Alexander R Pruss said...

I agree that there are far-reaching consequences for what is possible. But a-c aren't among them, since there are no infinite causal entanglements there.

Imaginary money perhaps isn't enough to generate a rationality paradox.

"a consequence here is that no being knows the future with certainty": Not quite. Rather, no being can act on the basis of knowledge of an infinite number of events, or something like that.

Angra Mainyu said...

I would argue in support of the parallel between infinite causal links and infinitely many galaxies as follows:

Either the paradox that you derive in the case of the infinite consecutive coin tosses can also be derived in the case of infinitely many galaxies (one coin toss per galaxy), or it cannot.
If the paradox can be derived in the case of the galaxies, then the same rationale supporting causal finitism supports finitism about galaxies just as much. A similar argument would apply to infinitely many planets, infinitely many people, etc.
On the other hand, if the paradox cannot be derived in the case of the galaxies, then there is the following solution in the case of infinite consecutive causal dependencies: a rational agent may simply consider the case in which the coins are tossed in separate galaxies, and bet in the same fashion. So, for example, let's say that there is a betting portfolio. The agent simply assumes that the coins have been tossed in different galaxies, and bets. No paradox there.

That aside, I don't think I agree with your assessment about knowledge of the future, because if there is such being with such knowledge (say, God), then a rational agent might assign probability to events like "God knows that the winning bet is such-and-such", and once you have a rational way of assigning probabilities, it seems you have a rational way of betting - unless you're making a distinction between a rational way of betting and a rational way of assigning probability?

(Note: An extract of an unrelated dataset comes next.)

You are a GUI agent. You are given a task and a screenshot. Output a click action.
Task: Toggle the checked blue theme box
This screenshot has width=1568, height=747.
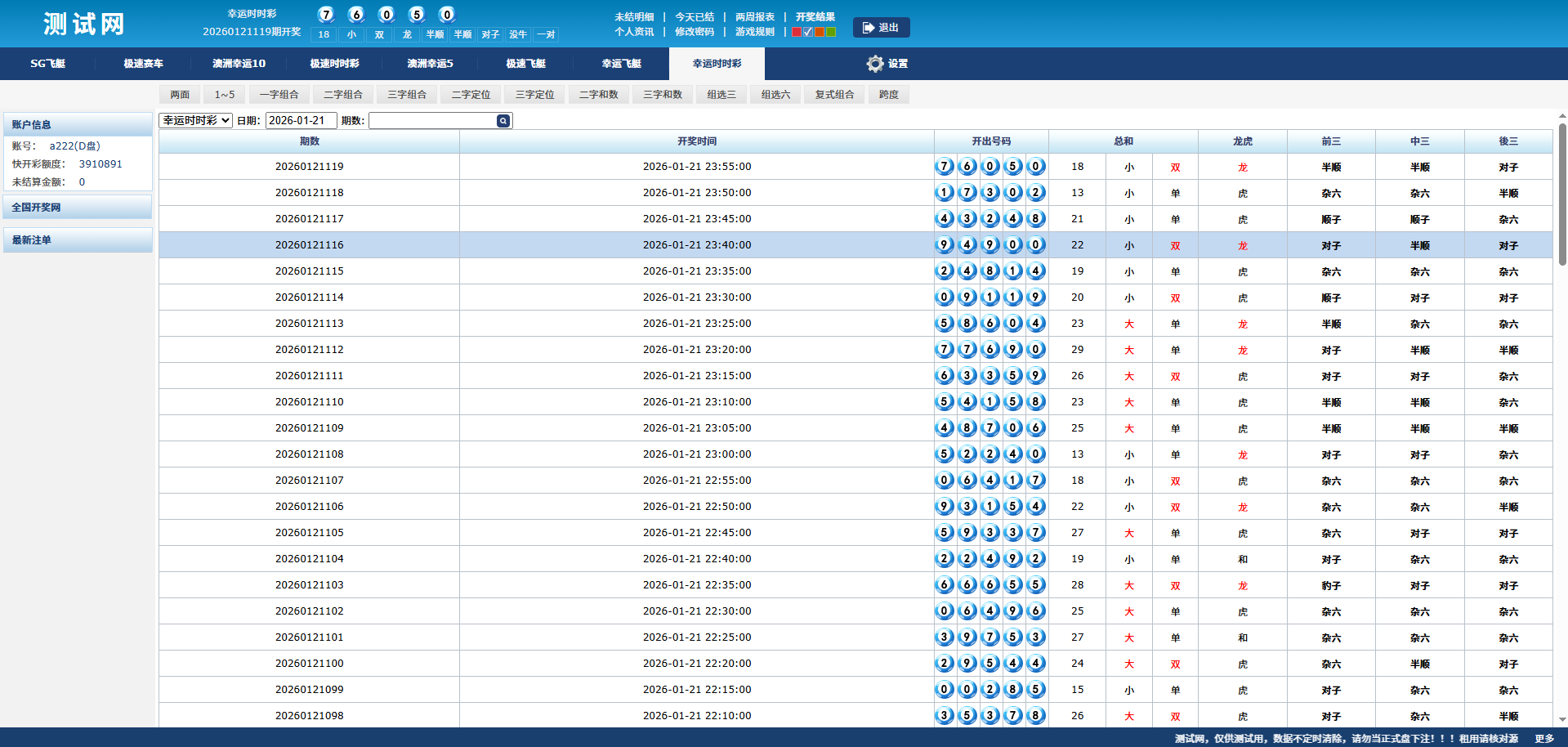point(808,32)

If so, let's say for the sake of the argument that the conclusion is only that no being can act on the basis of knowledge of an infinite number of events. Then, why not draw the same conclusion from your paradox? In other words, instead of causal finitism, a conclusion might be that no being can act on the basis in question.

Alexander R Pruss said...

I do distinguish betting from probability assignments. That said, it's rather hard for an agent to make reference to the sets in question. It might be doable with the help of an omnipotent being, but even that isn't completely clear to me.
As to the question of why not go for the weaker conclusion, that's because the weaker conclusion doesn't resolve all the other paradoxes I will adduce in the book. :-)

Angra Mainyu said...

I was going by the arguments given in the OP and your replies; as I mentioned, I'm afraid I don't have time to read the whole book and study the arguments in detail :-), so I'll have to leave that case aside.

But regarding the cases of infinitely galaxies, parallel universes, and people, do you think there is a way out of the parallel argument I made above? (i.e., the one involving assuming it's one coin toss per galaxy).

Alexander R Pruss said...

To get the problem, the payoff would have to depend on what happened in infinitely many galaxies. And that violates causal finitism.